In the name of the crucified Christ.
Two questions for us to ponder this evening: The first is: Why must Christ suffer and die? If Jesus is divine, a powerful spiritual prophet of God, God’s messenger to humanity, who has come to bring life and salvation, why does God let him die? This was a stumbling block for the first Christians: we can imagine many people saying, “If Jesus was the Messiah, how could he be crucified?”
The answer Christians found was in the prophet Isaiah, specifically in a series of poems
often called the “suffering servant” poems (today’s Old Testament reading was from one of these). These poems are about a mysterious servant of God, who is a king and a prophet, an agent of God’s justice, a light to the gentiles. But he is also despised and rejected, beaten and abused. He bears the sins of many, is punished for our transgressions – yet, we are healed by his wounds.
In the Jewish tradition, the servant is thought to refer to the whole people of Israel,
historically oppressed and abused, yet meant to be a guiding light to other nations.
But Christians saw a clear reference to Jesus. Isaiah seemed to explain Jesus’ suffering
and death, not as a catastrophic failure of God’s plan, but actually central to God’s plan.
This understanding informs the writing of both Paul and the gospels. The promise of salvation comes through Jesus’ death on the cross, not in spite of it.
Second question: How does this help us? How does this bring salvation?
In the Christian tradition there are a number of different ways to explain this. They
usually assume some form of divine justice that demands payment for sin.
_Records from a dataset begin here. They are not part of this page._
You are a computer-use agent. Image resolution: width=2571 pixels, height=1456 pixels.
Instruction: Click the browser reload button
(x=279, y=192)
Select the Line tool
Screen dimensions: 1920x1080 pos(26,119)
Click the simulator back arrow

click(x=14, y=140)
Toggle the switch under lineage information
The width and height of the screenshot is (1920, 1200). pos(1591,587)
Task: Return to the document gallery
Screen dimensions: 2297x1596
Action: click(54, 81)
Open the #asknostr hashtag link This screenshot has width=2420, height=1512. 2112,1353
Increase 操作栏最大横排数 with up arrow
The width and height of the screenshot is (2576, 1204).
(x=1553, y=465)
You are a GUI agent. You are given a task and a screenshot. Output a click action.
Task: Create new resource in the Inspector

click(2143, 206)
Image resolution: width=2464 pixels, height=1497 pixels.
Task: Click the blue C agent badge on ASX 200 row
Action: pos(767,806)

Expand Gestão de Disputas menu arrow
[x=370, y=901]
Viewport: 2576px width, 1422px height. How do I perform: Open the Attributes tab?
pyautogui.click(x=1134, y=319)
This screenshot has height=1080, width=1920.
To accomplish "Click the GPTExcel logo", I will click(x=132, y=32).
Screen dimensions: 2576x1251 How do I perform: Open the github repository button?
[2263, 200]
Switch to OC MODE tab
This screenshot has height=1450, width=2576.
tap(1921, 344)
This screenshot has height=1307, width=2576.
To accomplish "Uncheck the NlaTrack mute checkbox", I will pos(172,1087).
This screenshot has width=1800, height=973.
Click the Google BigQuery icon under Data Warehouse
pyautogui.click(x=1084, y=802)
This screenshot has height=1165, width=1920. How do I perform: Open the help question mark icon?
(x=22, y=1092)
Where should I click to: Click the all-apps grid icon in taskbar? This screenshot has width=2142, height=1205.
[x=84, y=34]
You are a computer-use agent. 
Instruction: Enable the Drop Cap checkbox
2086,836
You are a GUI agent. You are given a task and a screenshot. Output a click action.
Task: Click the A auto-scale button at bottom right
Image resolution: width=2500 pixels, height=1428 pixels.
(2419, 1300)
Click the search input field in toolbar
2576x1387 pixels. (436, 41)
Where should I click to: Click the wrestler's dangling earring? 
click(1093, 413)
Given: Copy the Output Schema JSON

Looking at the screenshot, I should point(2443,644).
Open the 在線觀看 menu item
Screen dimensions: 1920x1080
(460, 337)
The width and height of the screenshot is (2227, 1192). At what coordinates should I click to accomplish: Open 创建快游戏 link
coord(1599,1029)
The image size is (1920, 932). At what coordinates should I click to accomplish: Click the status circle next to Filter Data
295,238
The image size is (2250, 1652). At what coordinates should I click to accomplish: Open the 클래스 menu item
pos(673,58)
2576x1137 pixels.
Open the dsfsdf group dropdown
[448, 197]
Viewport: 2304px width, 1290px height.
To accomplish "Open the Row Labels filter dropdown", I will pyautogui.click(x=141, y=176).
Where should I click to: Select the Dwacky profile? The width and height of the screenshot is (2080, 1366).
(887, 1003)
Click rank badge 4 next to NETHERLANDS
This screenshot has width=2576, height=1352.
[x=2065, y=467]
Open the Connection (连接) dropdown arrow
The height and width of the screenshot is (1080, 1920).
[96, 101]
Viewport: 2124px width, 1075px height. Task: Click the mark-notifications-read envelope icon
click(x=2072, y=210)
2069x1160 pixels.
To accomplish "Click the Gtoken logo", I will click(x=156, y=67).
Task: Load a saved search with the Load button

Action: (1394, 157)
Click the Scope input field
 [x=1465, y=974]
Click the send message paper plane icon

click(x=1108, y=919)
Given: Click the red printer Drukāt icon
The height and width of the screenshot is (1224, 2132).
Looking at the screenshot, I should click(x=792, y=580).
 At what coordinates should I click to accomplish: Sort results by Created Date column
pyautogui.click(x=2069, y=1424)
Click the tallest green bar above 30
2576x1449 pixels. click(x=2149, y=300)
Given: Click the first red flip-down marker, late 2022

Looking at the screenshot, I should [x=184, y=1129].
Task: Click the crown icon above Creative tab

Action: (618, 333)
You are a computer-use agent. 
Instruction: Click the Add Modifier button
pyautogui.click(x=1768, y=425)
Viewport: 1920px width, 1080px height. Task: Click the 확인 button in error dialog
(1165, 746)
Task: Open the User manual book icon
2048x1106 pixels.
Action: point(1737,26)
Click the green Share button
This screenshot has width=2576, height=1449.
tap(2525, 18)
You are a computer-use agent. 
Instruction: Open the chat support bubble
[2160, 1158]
An example is C. S. Lewis’s novel, The Lion, the Witch, and the Wardrobe. In the story four children are transported to a magical land, ruled over by a powerful lion, yet at the moment under the domination of an evil witch. The witch induces one of the children, Edmund, to betray the others, and then demands his life as punishment for that betrayal, in accordance with established law. But the great lion, Aslan, appears to offer his own life in place of Edmund’s. The witch is delighted to accept, not knowing that after he is killed, Aslan will come to life again.
You can see how it parallels Jesus’ story. But I find there are problems with this
approach, because it assumes that there is a divine law that supersedes God’s will and must demand punishment for sin.
I have an alternative understanding, one that begins with the Incarnation: Jesus’ birth is God entering into the full experience of human life. God, through Jesus, experiences human hunger and thirst, love and joy, the pleasures of friendship and good work. But this is not the full human experience. There is a dark side to human experience – which we are all too well aware of in this particular moment of history: fear, hatred, violence, cruelty, pain, and death. For God to fully enter into the human experience, Jesus must experience the worst of humanity, up to torture and death. And God does so, voluntarily.
So here’s the mystery of the Cross and of our salvation: In Jesus, God unites the human
and the divine. The barriers between God and God’s creation are broken down.
As God fully enters into human life, God makes it possible for us to share in the divine nature.
As God lowers Godself to experience suffering and death in human flesh, human flesh is
raised up to know and to participate in divinity.
The cross is the seal and the symbol of God’s promise that God will always be with us – and in us.